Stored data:
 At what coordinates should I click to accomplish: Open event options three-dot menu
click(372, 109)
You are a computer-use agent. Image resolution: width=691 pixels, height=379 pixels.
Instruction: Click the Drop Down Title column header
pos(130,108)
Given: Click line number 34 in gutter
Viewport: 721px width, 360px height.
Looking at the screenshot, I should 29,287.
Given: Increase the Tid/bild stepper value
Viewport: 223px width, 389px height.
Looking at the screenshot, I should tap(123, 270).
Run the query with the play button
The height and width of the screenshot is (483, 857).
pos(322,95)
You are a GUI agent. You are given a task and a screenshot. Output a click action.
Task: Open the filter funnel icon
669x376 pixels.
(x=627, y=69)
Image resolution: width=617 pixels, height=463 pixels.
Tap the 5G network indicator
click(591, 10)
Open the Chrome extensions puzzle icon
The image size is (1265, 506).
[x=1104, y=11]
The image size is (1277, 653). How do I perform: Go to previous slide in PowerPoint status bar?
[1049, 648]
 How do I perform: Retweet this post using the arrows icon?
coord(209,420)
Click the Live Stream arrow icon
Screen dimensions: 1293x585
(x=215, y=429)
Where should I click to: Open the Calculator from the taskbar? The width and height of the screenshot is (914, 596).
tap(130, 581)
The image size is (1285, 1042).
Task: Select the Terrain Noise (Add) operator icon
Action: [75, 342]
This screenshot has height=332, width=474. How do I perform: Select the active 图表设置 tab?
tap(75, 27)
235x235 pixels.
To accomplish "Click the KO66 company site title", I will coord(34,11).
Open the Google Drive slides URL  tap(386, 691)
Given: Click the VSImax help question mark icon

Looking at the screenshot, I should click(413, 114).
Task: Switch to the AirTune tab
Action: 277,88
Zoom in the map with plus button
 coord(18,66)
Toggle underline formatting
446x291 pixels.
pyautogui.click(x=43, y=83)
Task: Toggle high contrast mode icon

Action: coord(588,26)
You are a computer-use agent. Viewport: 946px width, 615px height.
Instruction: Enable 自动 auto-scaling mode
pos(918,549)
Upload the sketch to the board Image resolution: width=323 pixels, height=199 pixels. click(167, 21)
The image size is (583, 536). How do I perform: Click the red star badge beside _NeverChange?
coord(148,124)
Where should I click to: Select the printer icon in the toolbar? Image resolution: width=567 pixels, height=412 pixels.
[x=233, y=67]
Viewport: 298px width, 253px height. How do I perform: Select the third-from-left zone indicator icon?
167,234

**WHAT NEEDS TO BE DONE**
Transcribe the records above exactly, but only from the line that contains "Upload the sketch" through their final line, inclusive.

**EXPECTED ANSWER**
Upload the sketch to the board Image resolution: width=323 pixels, height=199 pixels. click(167, 21)
The image size is (583, 536). How do I perform: Click the red star badge beside _NeverChange?
coord(148,124)
Where should I click to: Select the printer icon in the toolbar? Image resolution: width=567 pixels, height=412 pixels.
[x=233, y=67]
Viewport: 298px width, 253px height. How do I perform: Select the third-from-left zone indicator icon?
167,234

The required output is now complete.